The gut microbiota plays an essential role in regulating intestinal homeostasis through its capacity to modulate various biological activities ranging from barrier, immunity and metabolic function. Not surprisingly, microbial dysbiosis is associated with numerous intestinal disorders including inflammatory bowel diseases (IBD) and colorectal cancer (CRC). In this piece, we will review recent evidence that gut microbial dysbiosis can influence intestinal disease, including colitis and CRC. We will discuss the biological events implicated in the development of microbial dysbiosis and the emergence of CRC-associated microorganisms, focusing on Escherichia coli and Fusobacterium nucleatum. Finally, the mechanisms by which E. coli and F. nucleatum exert potentially carcinogenic effects on the host will be reviewed.

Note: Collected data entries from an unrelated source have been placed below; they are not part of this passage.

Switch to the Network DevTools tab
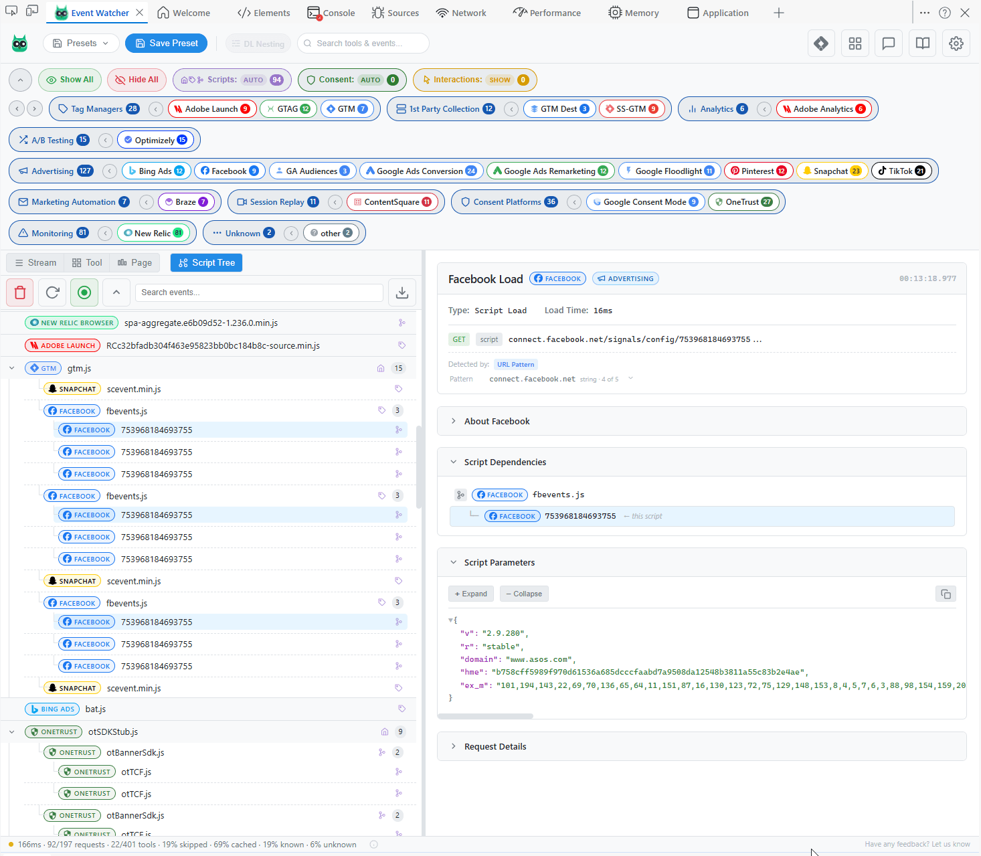 click(x=460, y=12)
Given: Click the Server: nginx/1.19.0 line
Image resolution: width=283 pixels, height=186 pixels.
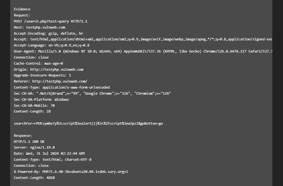Looking at the screenshot, I should (34, 147).
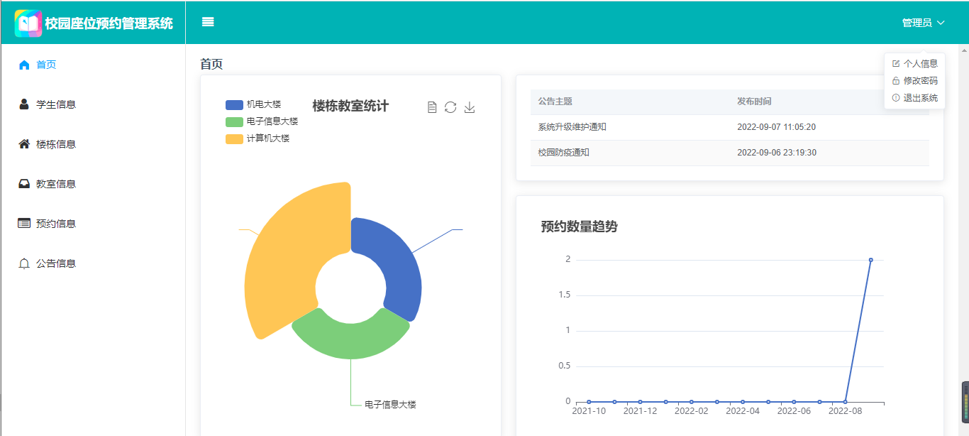Open the 预约信息 sidebar page

point(55,224)
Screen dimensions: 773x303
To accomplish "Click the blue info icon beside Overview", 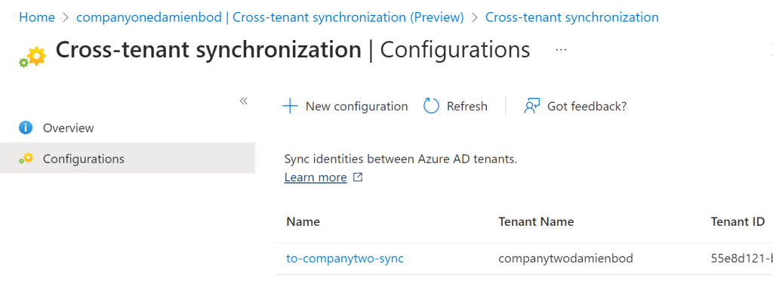I will [26, 128].
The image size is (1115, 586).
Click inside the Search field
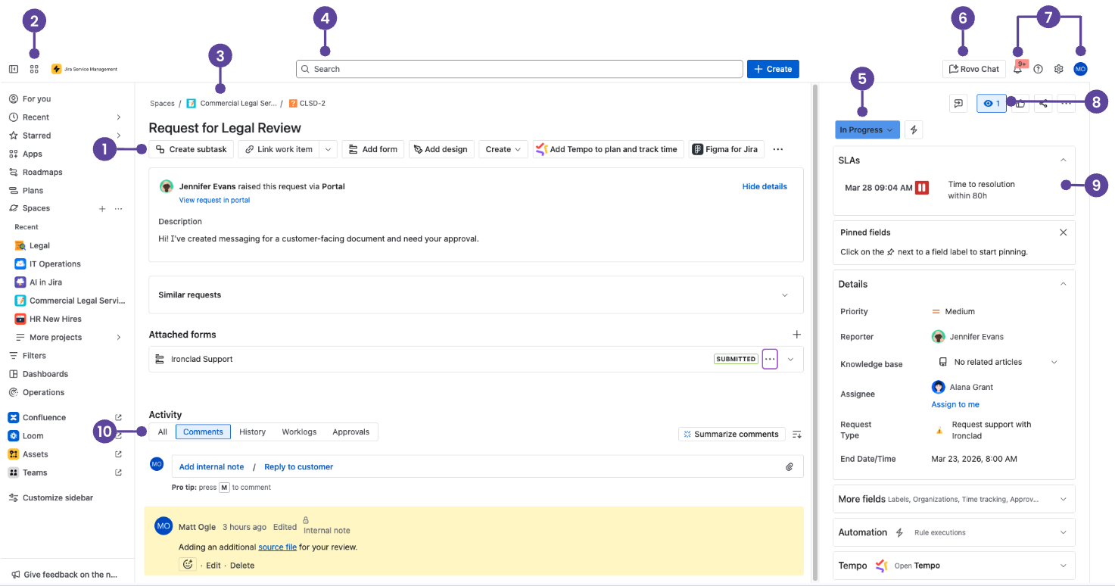click(x=519, y=68)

Keywords: Cancer; Inflammation; Intestine; Microbiome.

Figure 1. Schematic overview of the mechanisms by which E.coli and F. nucleatum can promote carcinogenesis

A: F.nucleatum (red) is an invasive organism that utilizes a surface adhesin, FadA, to gain entry to host cells. FadA binds to E-cadherin on the epithelial cell surface and activates β-catenin signaling pathways that can in turn up-regulate oncogene expression. As an invasive organism that can survive inside host cells, F.nucleatum is also capable of releasing RNA into the host cell cytoplasm that is detected by cytosolic RIG-1, triggering NF-kB activation and upregulation of inflammation. B: F.nucleatum is notable for its aggregation with other, unrelated microbes, in particular Streptococcus (blue) and Campylobacter (orange) spp., either of which may have pro-inflammatory activity themselves. F.nucleatum can also shuttle otherwise non-invasive bacteria into the host cell cytoplasm. There is thus great potential for synergism in mixed species associations with F.nucleatum as a foundation. C: AIEC E.coli producing genotoxins such as colibactin cause damage to double-stranded DNA which can lead to neoplastic transformation. D: AIEC induce an inflammatory response through various pattern recognition receptors (PRRs), a process that enhances neoplastic progression, possibly by regulating host and microbial gene expression.

Figure 2. Schematic overview of the interplay between the microbiota and the host on tumorigenesis

At healthy state, the intestinal microbiota stands at an eubiosis stage, a phase which contributes to the maintenance of intestinal homeostasis through production of various metabolites and bacterial products (e.g SCFA), which promote immune balance. Various environmental factors such as diet, inflammation, stress or host genetics influence microbial composition and cause microbial dysbiosis (e.g increase abundance of AIEC and fusobacteria). This cancer-promoting biota may favour neoplastic progression through various carcinogenic activities (toxins, metabolites), which ultimately affect epithelial cell DNA integrity and cellular transformation. In conjunction with these changes, epithelial barrier integrity is compromised, further enhancing bacterial uptake and activation of mucosal immune cells (releases of inflammatory mediators), thereby contributing to neoplastic progression.